DIRECTIONS FOR THIS TASK - Print the following data verbatim, keeping every line unchanged from start to finish.

+++

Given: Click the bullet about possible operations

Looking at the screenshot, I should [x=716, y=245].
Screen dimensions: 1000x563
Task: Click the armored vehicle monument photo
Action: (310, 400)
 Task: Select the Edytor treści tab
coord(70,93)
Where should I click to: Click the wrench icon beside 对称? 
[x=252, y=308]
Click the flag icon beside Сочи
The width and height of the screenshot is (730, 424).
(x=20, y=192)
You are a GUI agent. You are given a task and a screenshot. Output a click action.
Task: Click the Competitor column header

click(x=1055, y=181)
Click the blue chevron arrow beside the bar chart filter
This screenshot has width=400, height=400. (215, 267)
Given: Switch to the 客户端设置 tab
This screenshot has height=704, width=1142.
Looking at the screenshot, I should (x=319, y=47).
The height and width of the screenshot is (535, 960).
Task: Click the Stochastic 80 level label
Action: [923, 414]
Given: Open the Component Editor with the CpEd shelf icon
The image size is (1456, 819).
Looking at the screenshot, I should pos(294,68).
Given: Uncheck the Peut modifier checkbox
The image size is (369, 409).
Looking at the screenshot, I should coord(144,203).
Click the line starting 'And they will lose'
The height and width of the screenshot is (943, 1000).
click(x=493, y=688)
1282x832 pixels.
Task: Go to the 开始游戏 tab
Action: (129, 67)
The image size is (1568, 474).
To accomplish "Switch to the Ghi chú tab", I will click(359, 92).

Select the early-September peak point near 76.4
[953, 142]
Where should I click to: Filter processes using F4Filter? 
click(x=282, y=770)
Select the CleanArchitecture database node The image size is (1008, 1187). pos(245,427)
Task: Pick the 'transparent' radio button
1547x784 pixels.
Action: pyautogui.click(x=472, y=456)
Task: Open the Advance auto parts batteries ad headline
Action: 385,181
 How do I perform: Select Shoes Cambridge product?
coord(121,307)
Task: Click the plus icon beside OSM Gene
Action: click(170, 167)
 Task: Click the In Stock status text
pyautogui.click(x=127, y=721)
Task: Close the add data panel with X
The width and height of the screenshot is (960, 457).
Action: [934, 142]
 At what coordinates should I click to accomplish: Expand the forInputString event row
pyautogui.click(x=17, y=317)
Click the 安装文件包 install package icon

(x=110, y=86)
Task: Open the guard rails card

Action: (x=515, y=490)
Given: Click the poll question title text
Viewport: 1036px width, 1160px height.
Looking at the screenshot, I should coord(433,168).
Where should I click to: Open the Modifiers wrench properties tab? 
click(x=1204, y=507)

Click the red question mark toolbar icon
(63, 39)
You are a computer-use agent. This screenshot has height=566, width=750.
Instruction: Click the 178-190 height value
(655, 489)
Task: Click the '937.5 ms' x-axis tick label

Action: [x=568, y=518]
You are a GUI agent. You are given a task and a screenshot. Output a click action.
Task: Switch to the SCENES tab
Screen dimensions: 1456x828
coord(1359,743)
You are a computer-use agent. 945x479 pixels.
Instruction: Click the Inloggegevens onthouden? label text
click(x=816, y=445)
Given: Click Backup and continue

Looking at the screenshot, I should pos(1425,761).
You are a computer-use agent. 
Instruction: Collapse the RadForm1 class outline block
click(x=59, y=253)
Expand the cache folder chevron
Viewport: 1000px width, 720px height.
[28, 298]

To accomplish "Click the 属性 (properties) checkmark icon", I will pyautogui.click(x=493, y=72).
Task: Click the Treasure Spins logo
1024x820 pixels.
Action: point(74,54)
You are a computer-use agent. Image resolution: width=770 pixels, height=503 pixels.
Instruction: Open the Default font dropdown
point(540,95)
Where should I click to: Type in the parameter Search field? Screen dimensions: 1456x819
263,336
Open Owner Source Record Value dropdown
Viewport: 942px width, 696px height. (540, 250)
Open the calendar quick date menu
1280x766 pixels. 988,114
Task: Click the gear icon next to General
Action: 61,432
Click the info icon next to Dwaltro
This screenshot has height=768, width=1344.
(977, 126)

+++

ANSWER IN FULL -
Given: Click the bullet about possible operations

Looking at the screenshot, I should [x=716, y=245].
Screen dimensions: 1000x563
Task: Click the armored vehicle monument photo
Action: (310, 400)
 Task: Select the Edytor treści tab
coord(70,93)
Where should I click to: Click the wrench icon beside 对称? 
[x=252, y=308]
Click the flag icon beside Сочи
The width and height of the screenshot is (730, 424).
(x=20, y=192)
You are a GUI agent. You are given a task and a screenshot. Output a click action.
Task: Click the Competitor column header

click(x=1055, y=181)
Click the blue chevron arrow beside the bar chart filter
This screenshot has width=400, height=400. (215, 267)
Given: Switch to the 客户端设置 tab
This screenshot has height=704, width=1142.
Looking at the screenshot, I should (x=319, y=47).
The height and width of the screenshot is (535, 960).
Task: Click the Stochastic 80 level label
Action: [923, 414]
Given: Open the Component Editor with the CpEd shelf icon
The image size is (1456, 819).
Looking at the screenshot, I should pos(294,68).
Given: Uncheck the Peut modifier checkbox
The image size is (369, 409).
Looking at the screenshot, I should coord(144,203).
Click the line starting 'And they will lose'
The height and width of the screenshot is (943, 1000).
click(x=493, y=688)
1282x832 pixels.
Task: Go to the 开始游戏 tab
Action: (129, 67)
The image size is (1568, 474).
To accomplish "Switch to the Ghi chú tab", I will click(359, 92).

Select the early-September peak point near 76.4
[953, 142]
Where should I click to: Filter processes using F4Filter? 
click(x=282, y=770)
Select the CleanArchitecture database node The image size is (1008, 1187). pos(245,427)
Task: Pick the 'transparent' radio button
1547x784 pixels.
Action: pyautogui.click(x=472, y=456)
Task: Open the Advance auto parts batteries ad headline
Action: 385,181
 How do I perform: Select Shoes Cambridge product?
coord(121,307)
Task: Click the plus icon beside OSM Gene
Action: click(170, 167)
 Task: Click the In Stock status text
pyautogui.click(x=127, y=721)
Task: Close the add data panel with X
The width and height of the screenshot is (960, 457).
Action: [934, 142]
 At what coordinates should I click to accomplish: Expand the forInputString event row
pyautogui.click(x=17, y=317)
Click the 安装文件包 install package icon

(x=110, y=86)
Task: Open the guard rails card

Action: (x=515, y=490)
Given: Click the poll question title text
Viewport: 1036px width, 1160px height.
Looking at the screenshot, I should coord(433,168).
Where should I click to: Open the Modifiers wrench properties tab? 
click(x=1204, y=507)

Click the red question mark toolbar icon
(63, 39)
You are a computer-use agent. This screenshot has height=566, width=750.
Instruction: Click the 178-190 height value
(655, 489)
Task: Click the '937.5 ms' x-axis tick label

Action: [x=568, y=518]
You are a GUI agent. You are given a task and a screenshot. Output a click action.
Task: Switch to the SCENES tab
Screen dimensions: 1456x828
coord(1359,743)
You are a computer-use agent. 945x479 pixels.
Instruction: Click the Inloggegevens onthouden? label text
click(x=816, y=445)
Given: Click Backup and continue

Looking at the screenshot, I should pos(1425,761).
You are a computer-use agent. 
Instruction: Collapse the RadForm1 class outline block
click(x=59, y=253)
Expand the cache folder chevron
Viewport: 1000px width, 720px height.
[28, 298]

To accomplish "Click the 属性 (properties) checkmark icon", I will pyautogui.click(x=493, y=72).
Task: Click the Treasure Spins logo
1024x820 pixels.
Action: point(74,54)
You are a computer-use agent. Image resolution: width=770 pixels, height=503 pixels.
Instruction: Open the Default font dropdown
point(540,95)
Where should I click to: Type in the parameter Search field? Screen dimensions: 1456x819
263,336
Open Owner Source Record Value dropdown
Viewport: 942px width, 696px height. (540, 250)
Open the calendar quick date menu
1280x766 pixels. 988,114
Task: Click the gear icon next to General
Action: 61,432
Click the info icon next to Dwaltro
This screenshot has height=768, width=1344.
(977, 126)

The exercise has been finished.